The establishment and development of the neonatal microbiota play a crucial role in newborn health. In this study, we focused on the early microbiota of the neonate (within 0–3 days of birth, and specifically in the oral cavity, shortly after birth) as the starting point for the establishment of a stable normal flora. This study aimed to examine microbial transmission patterns from the maternal cervix to different body sites in newborns and identify factors influencing the diversity of the newborn oral microbiome. Our findings reveal a clear transmission pattern of microbiota from the maternal cervix to the neonatal gastric, bronchial, and oral sites. We showed that similar genera were detected in the neonatal gastric, bronchial, and oral cavities, and that the neonatal gastric microbiota was the most similar to the maternal cervical microbiota. Various natal factors, such as preterm birth and low birth weight, maternal chorioamnionitis and diabetes, were associated with decreased diversity in the neonatal oral microbiome. Additionally, the composition of neonatal oral microbiome differed according to birth type. These findings underscore the intricate interplay between maternal, neonatal factors in shaping the neonatal oral microbiota and highlight potential implications for newborn health.
A comparison of the bacteria detected at each site at the genus level showed that the diversity of bacteria in the newborn was low compared to that in the maternal cervix, and the neonate gastric, oral, and bronchial cultures showed similar bacterial genera. The composition of the neonate gastric microbiota exhibited the highest similarity with that of maternal cervical microbiota, followed by the oral and bronchial microbiota, respectively. This finding indicates the colonization of maternal-origin microbiota in the oral and intestinal tracts of newborns due to the swallowing of amniotic fluid. Furthermore, the high similarity between the neonatal gastric microbiota and maternal cervical microbiota compared to the neonatal oral microbiota could be because of the insufficient number of samples subjected to oral microbiota culture analysis. Nevertheless, apart from Lactobacillus, Streptococcus, Staphylococcus, and Escherichia were consistently detected among the top genera in all four sites. These findings confirmed the pattern of transmission from the mother to the newborn and underscored the similarity in microbiota patterns among different sites in the newborn.
The formation of the initial microbiota in newborns begins with the microbiota derived from the mother, and various natal factors can influence the colonization of such microbiota. In this study, we categorized natal factors into three groups and identified factors influencing the initial microbiota of newborns.
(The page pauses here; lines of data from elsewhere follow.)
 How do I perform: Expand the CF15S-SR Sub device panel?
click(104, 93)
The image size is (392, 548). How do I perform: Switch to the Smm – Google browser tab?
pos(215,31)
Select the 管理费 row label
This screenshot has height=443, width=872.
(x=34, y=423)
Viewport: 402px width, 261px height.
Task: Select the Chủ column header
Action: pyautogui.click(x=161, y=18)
Additionally, elevated microbial diversity is generally considered healthier than constricted microbial diversity.16 Therefore, this study also aimed to identify the natal factors that influence the diversity of the oral microbiome shortly after birth.
Compared with full-term neonates, preterm neonates exhibit decreased gut microbiome diversity, with Proteobacteria and Firmicutes being predominant.17 Additionally, the oral microbiome of preterm neonates is initially disturbed after birth, with specific microbes associated with complications such as bronchopulmonary dysplasia and sepsis.6 Consistent with these previous studies, the present study demonstrated the diversity of oral microbiome was reduced in low birth weight preterm neonates compared to full-term, normal-weight neonates. These findings suggest differences in microbial composition and indicate that birth type and birth weight are important in the formation of early-life oral microbiota.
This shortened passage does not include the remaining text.